Document excerpt
>>>

Mark Hildreth (born 24 January 1978) is a Canadian actor appearing in movie and television roles. A graduate of The National Theatre School of Canada, Mark Hildreth's theater credits include Hamlet (The Shakespeare Project), Bertram in All's Well that Ends Well (Bard on the Beach), Richard of Gloucester in Richard III (NTSC) and Cale Blackwell in Fire (Teatre Lac Brome). He also starred as Pastor Tom Hale in the ABC drama Resurrection.

Life and career
Active as an actor since 1986, Hildreth has provided voiceovers since the age of 10, when he was cast as the voice of Beany in DiC Entertainment's production of Beany and Cecil. Since then, major roles have included: Caz in The New Adventures of He-Man, Alex Mann in Action Man; Hi-Tech in the direct-to-video CGI animated movies G.I. Joe: Spy Troops and G.I. Joe: Valor vs. Venom; Quicksilver in Wolverine and the X-Men; Terry Bogard in the Fatal Fury series; Oberon in "A Midsummer Night's Dream"; Harrison in Stargate: Infinity; and Heero Yuy in Gundam Wing.

He provided voices for enemy soldiers for the video game Metal Gear Solid 4: Guns of the Patriots, and for the character DJ Atomika in SSX 3, SSX Blur, SSX (2012 video game), and Burnout Paradise.

Hildreth also appears in stage productions:  In 2001, Hildreth played the role of Eugene Marchbanks in the Vancouver Playhouse production of George Bernard Shaw's Candida, for which he received a Jessie Richardson award for best performance by an actor in a leading role.

In 2003, he joined the band Davis Trading as a keyboardist and singer. Hildreth left Davis Trading in 2004 to go solo; he formed his own band with guitarist Jory Neal Groberman and drummer Amrit Basi. He writes and sings all original music. In 2008, he released an album titled "Complex State of Attachment." In December 2012, he released his second album, "Signs of Life".

He appeared in the ABC-TV series V as Joshua, and Cartoon Network's Hot Wheels Battle Force 5 as Vert Wheeler.

<<<

Record extracts
>>>

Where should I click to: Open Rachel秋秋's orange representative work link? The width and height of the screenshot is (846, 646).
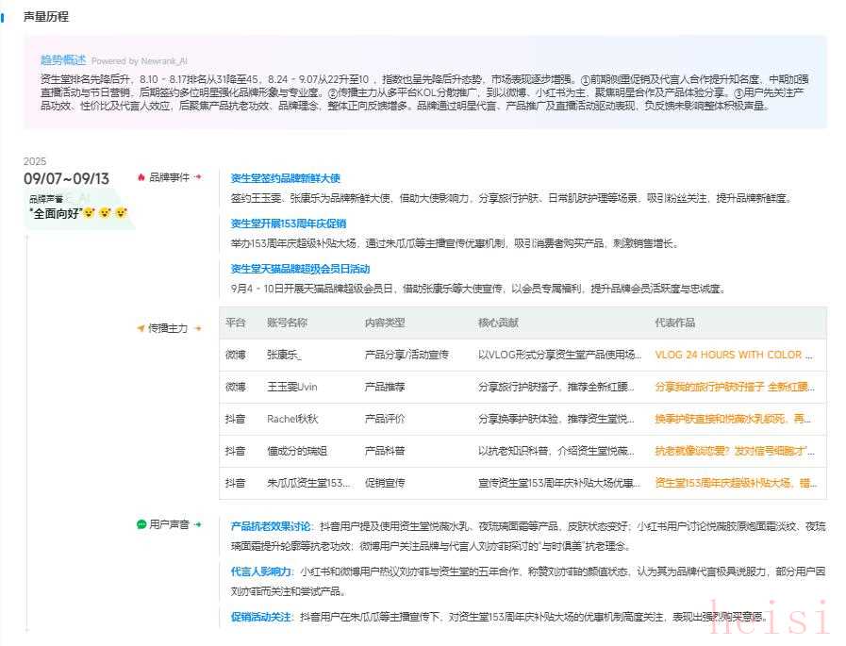[735, 419]
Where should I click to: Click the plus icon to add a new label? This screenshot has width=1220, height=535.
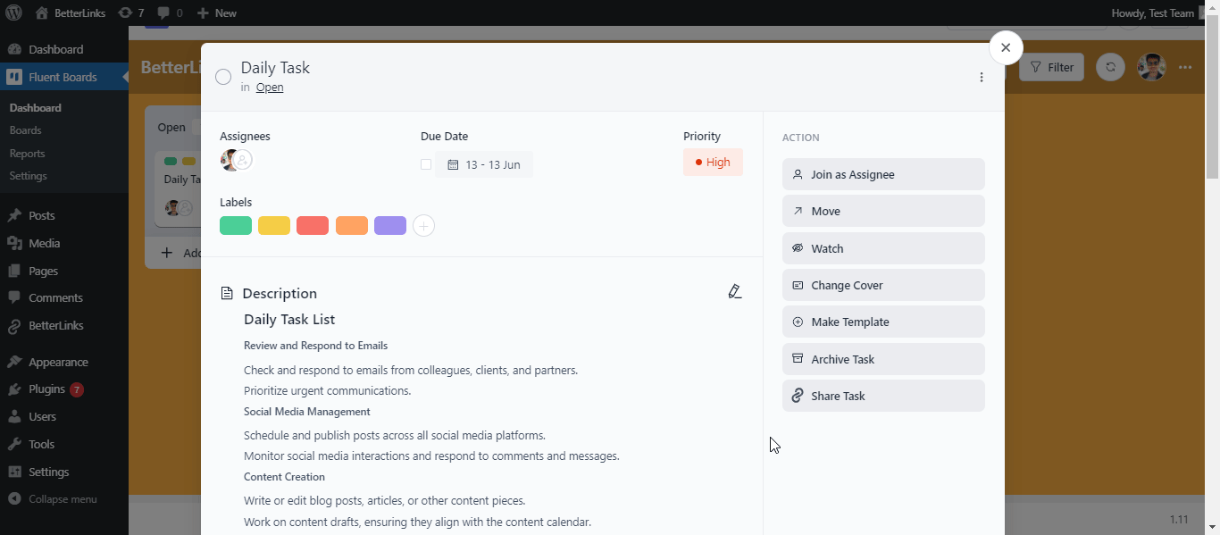click(x=423, y=225)

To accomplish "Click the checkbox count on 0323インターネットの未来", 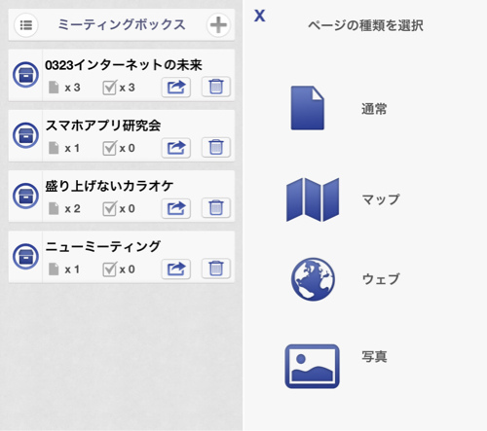I will tap(119, 88).
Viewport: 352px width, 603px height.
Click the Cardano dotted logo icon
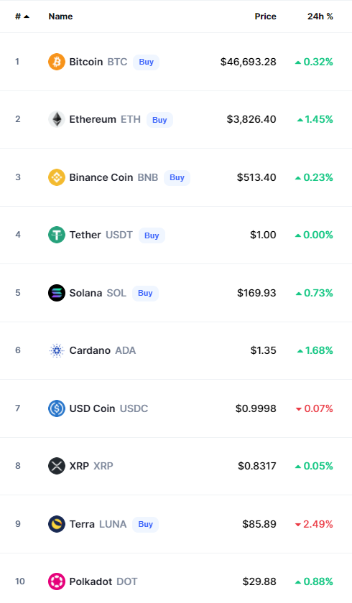[x=57, y=351]
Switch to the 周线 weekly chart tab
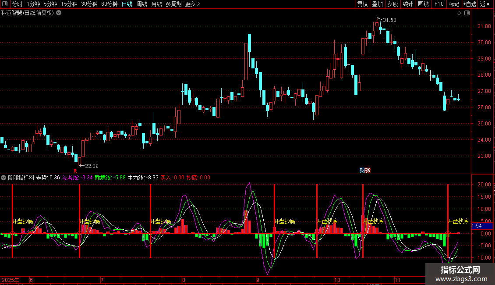Viewport: 495px width, 285px height. 142,4
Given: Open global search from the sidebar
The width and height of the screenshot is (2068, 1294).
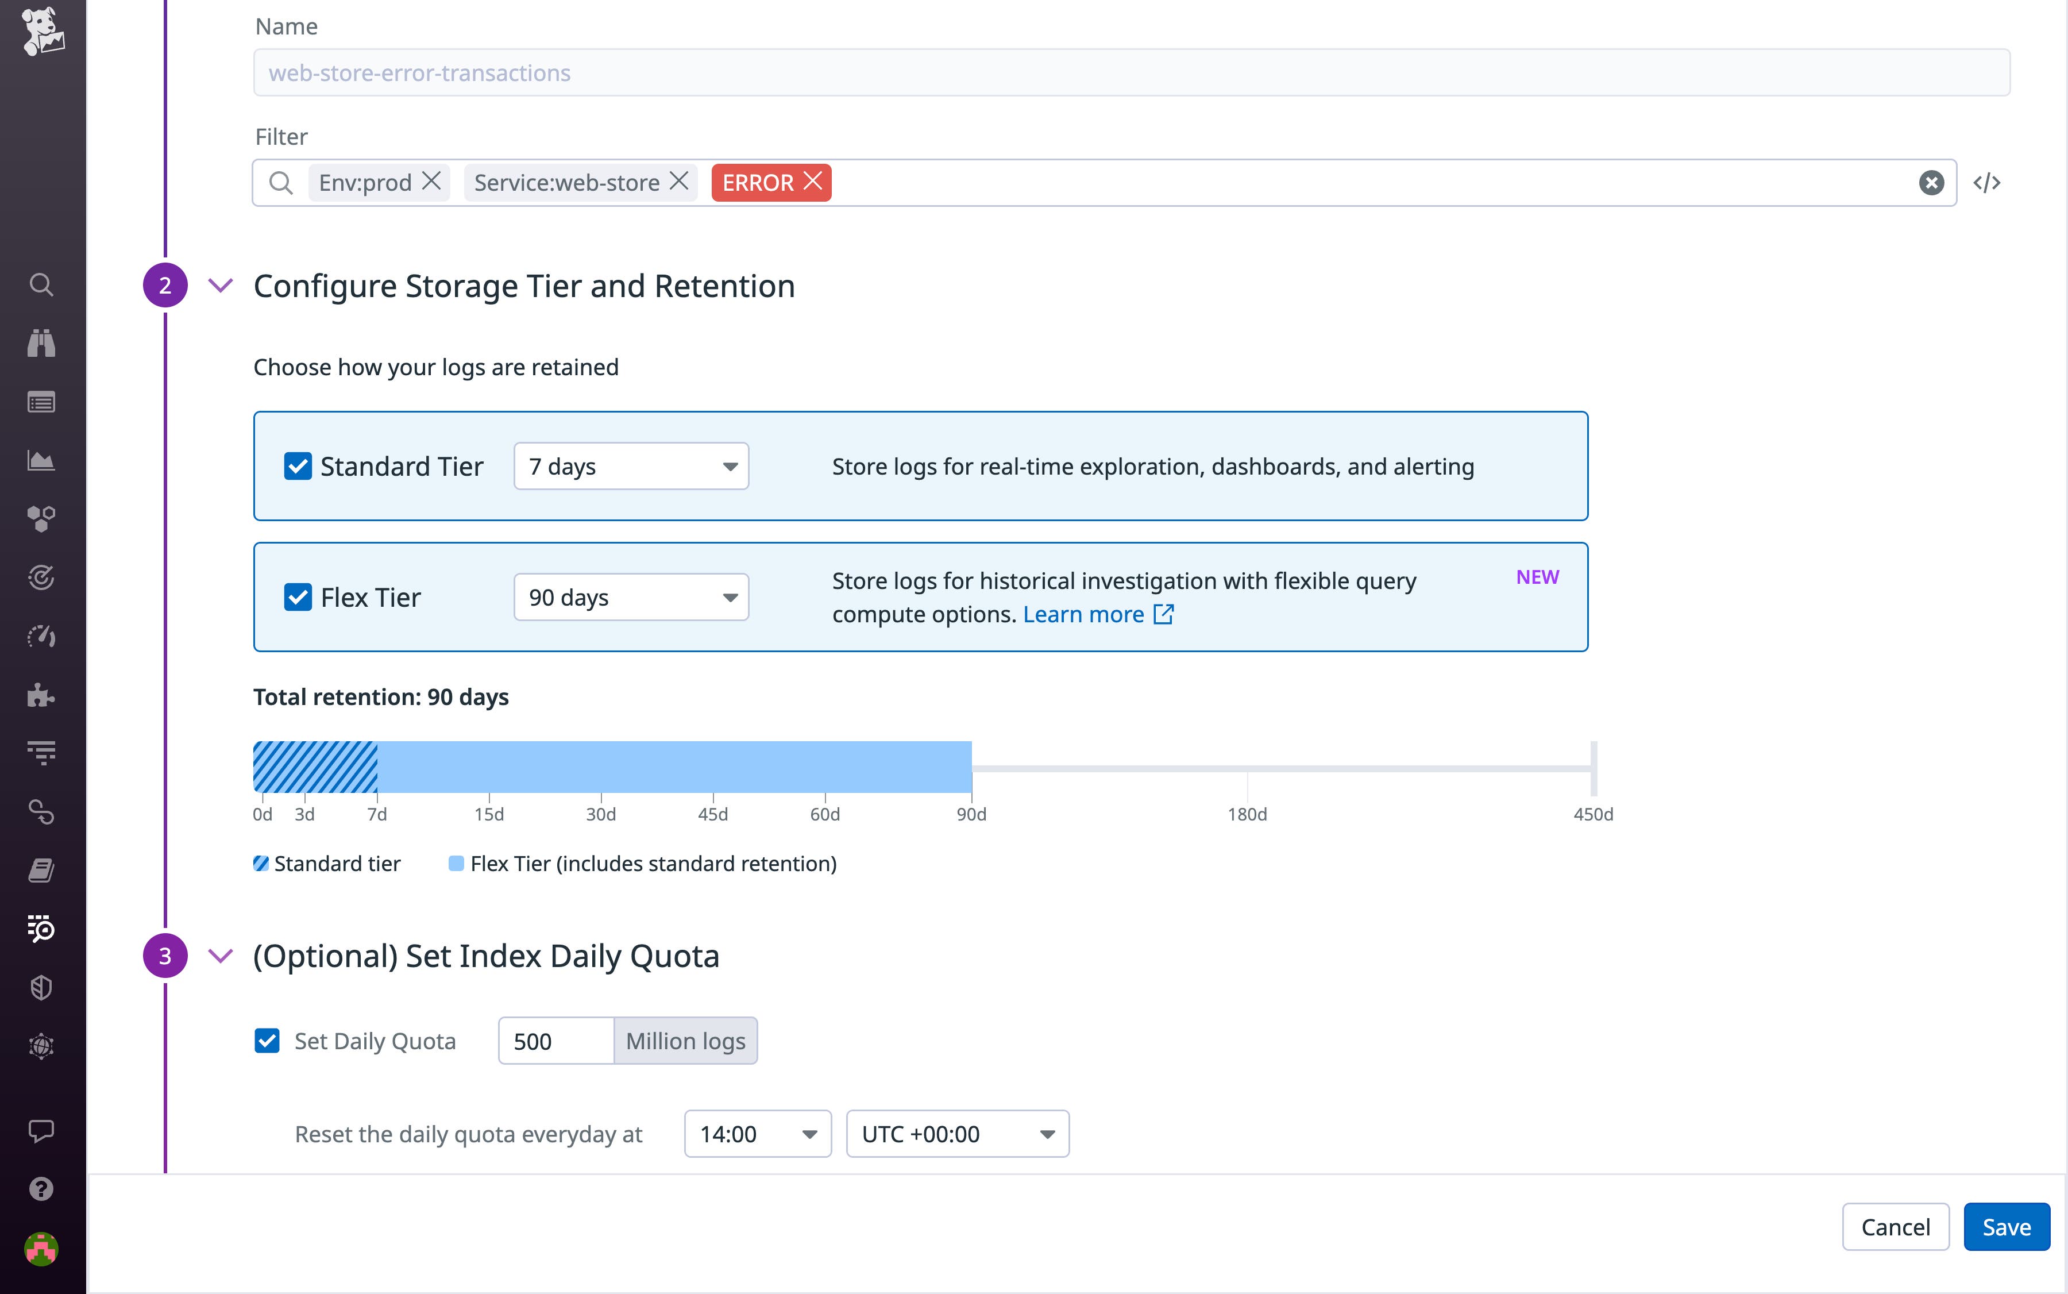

<<<

Problem set
- 1) Copy the Mark Hildreth biography above from "Life and career" up to and including "and Burnout Paradise.", and swap "enemy soldiers" for "hostile troops".
- 2) Using the Mark Hildreth biography above, decide whether each statement agrees with it. Answer yes or no for each, and quote the words that settle it. (a) Hildreth has provided voiceovers since he was 10 years old. (b) Hildreth left Davis Trading in 2003. (c) Hildreth voiced Quicksilver in Wolverine and the X-Men.

Per-task outputs
- 1)
Life and career
Active as an actor since 1986, Hildreth has provided voiceovers since the age of 10, when he was cast as the voice of Beany in DiC Entertainment's production of Beany and Cecil. Since then, major roles have included: Caz in The New Adventures of He-Man, Alex Mann in Action Man; Hi-Tech in the direct-to-video CGI animated movies G.I. Joe: Spy Troops and G.I. Joe: Valor vs. Venom; Quicksilver in Wolverine and the X-Men; Terry Bogard in the Fatal Fury series; Oberon in "A Midsummer Night's Dream"; Harrison in Stargate: Infinity; and Heero Yuy in Gundam Wing.

He provided voices for hostile troops for the video game Metal Gear Solid 4: Guns of the Patriots, and for the character DJ Atomika in SSX 3, SSX Blur, SSX (2012 video game), and Burnout Paradise.

- 2)
(a) Yes: "Hildreth has provided voiceovers since the age of 10"
(b) No: "Hildreth left Davis Trading in 2004 to go solo"
(c) Yes: "Quicksilver in Wolverine and the X-Men"